Your Trusted Clinic in Spring, TX for Cochlear Hearing Implants
In most cases, hearing aids provide the best solution to overcoming hearing challenges. However, some people simply don’t get enough help from hearing aids to enjoy the improved quality of life that comes from better hearing.
For those cases, hearing care professionals look to electronic implants as an alternative solution.
Cochlear implants, whether in one ear (unilateral) or both ears (bilateral), are designed to improve hearing clarity, elevate speech, and enhance language-processing capabilities in individuals of all ages.
North Houston Hearing Solutions provides cochlear implant technology as an advanced solution to improve communication and hearing clarity for those who need a little help.
Electronic implant technology has been around since the 1970s, but most people don’t fully understand what it is and how it helps improve hearing.
What Is a Cochlear Implant?
The cochlea, located in the inner ear, has hair cells that receive sound from the outer and middle ear. These hair cells change sound into electronic signals and then transmit them to the brain, where they are interpreted as meaningful sound via the auditory nerve.

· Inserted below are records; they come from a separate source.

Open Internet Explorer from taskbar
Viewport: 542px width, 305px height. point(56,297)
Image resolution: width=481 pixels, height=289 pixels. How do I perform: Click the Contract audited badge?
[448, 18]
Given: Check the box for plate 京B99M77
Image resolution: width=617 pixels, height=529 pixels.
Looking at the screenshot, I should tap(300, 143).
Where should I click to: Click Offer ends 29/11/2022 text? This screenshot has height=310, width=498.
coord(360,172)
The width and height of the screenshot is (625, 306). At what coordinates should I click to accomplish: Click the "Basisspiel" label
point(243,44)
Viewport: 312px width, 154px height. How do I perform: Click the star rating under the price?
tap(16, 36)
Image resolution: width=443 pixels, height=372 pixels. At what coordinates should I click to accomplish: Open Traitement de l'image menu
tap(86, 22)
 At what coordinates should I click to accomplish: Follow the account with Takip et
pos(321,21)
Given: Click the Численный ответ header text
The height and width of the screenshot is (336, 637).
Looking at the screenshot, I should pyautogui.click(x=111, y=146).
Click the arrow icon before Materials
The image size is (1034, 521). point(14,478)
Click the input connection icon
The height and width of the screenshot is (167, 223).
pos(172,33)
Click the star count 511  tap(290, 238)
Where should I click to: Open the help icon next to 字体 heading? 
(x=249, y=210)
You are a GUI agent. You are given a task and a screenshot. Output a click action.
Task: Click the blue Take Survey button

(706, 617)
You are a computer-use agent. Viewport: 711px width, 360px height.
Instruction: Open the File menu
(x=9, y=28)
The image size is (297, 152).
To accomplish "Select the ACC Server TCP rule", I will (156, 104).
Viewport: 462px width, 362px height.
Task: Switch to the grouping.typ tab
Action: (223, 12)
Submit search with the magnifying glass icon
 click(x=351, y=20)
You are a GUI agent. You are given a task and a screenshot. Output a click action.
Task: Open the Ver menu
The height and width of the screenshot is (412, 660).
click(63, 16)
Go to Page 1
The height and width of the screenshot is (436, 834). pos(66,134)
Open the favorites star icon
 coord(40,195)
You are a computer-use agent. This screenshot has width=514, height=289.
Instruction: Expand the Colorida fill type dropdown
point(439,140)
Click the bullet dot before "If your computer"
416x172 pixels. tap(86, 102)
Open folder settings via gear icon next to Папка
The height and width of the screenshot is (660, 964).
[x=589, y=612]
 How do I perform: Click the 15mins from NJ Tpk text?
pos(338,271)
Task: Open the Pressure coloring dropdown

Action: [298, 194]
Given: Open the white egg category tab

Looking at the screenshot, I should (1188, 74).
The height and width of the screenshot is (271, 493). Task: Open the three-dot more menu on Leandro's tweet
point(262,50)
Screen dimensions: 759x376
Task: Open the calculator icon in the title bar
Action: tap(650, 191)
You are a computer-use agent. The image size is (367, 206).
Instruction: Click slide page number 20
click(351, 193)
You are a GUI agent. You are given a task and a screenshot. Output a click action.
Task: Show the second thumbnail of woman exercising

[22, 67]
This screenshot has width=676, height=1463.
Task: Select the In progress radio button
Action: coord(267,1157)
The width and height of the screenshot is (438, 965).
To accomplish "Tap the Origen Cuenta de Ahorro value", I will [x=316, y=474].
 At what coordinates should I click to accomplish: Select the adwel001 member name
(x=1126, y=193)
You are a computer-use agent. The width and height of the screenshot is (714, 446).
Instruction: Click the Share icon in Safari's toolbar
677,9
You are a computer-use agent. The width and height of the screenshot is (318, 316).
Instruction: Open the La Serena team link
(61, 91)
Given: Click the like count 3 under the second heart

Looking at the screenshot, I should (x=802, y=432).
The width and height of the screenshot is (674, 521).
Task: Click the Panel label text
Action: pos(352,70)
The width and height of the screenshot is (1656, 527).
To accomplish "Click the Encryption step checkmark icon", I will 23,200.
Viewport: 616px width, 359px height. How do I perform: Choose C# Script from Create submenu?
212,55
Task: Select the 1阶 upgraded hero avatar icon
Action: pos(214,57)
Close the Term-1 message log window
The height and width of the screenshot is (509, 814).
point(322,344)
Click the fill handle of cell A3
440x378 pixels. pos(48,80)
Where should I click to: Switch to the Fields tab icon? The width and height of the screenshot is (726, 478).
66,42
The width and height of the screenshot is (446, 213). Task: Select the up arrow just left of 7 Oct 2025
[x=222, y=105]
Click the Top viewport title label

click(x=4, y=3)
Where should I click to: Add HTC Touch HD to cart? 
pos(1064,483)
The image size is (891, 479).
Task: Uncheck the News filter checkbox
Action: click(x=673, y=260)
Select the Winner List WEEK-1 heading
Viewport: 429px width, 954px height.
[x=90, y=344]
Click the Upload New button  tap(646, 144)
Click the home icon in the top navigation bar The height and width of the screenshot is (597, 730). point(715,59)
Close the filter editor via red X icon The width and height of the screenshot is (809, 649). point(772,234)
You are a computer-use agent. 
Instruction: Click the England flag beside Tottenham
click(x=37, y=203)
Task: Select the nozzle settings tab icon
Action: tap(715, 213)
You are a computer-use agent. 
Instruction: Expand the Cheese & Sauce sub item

Damage to the hair cells causes permanent sensorineural hearing loss, which can be helped by hearing aids. But when damage in the cochlea is extensive or sound does not make it to the inner ear due to conductive hearing loss issues, a cochlear implant can bypass the damaged sound pathway to deliver the electrical impulses (sound signals) to the auditory nerve.
There are two components to an electronic implant or cochlear implant:
1. A processing unit worn behind the ear, similar in appearance to a behind-the-ear (BTE) hearing aid
2. An internal electrode that requires cochlear implant surgery to be inserted into the cochlea
The BTE processor has a microphone that receives the sounds around you, processes them into sound signals, and then transmits them to the implanted electrode.
Cochlear implants were cutting-edge technology in the 1970s when they first received FDA approval, but digital technology has greatly enhanced the capabilities of today’s cochlear implants, which far exceed what was possible with early electronic implants.
Whether used with hearing aids or as an alternative solution, cochlear implants are an advanced tool designed to help adults and children overcome severe hearing challenges when hearing aids alone are not enough.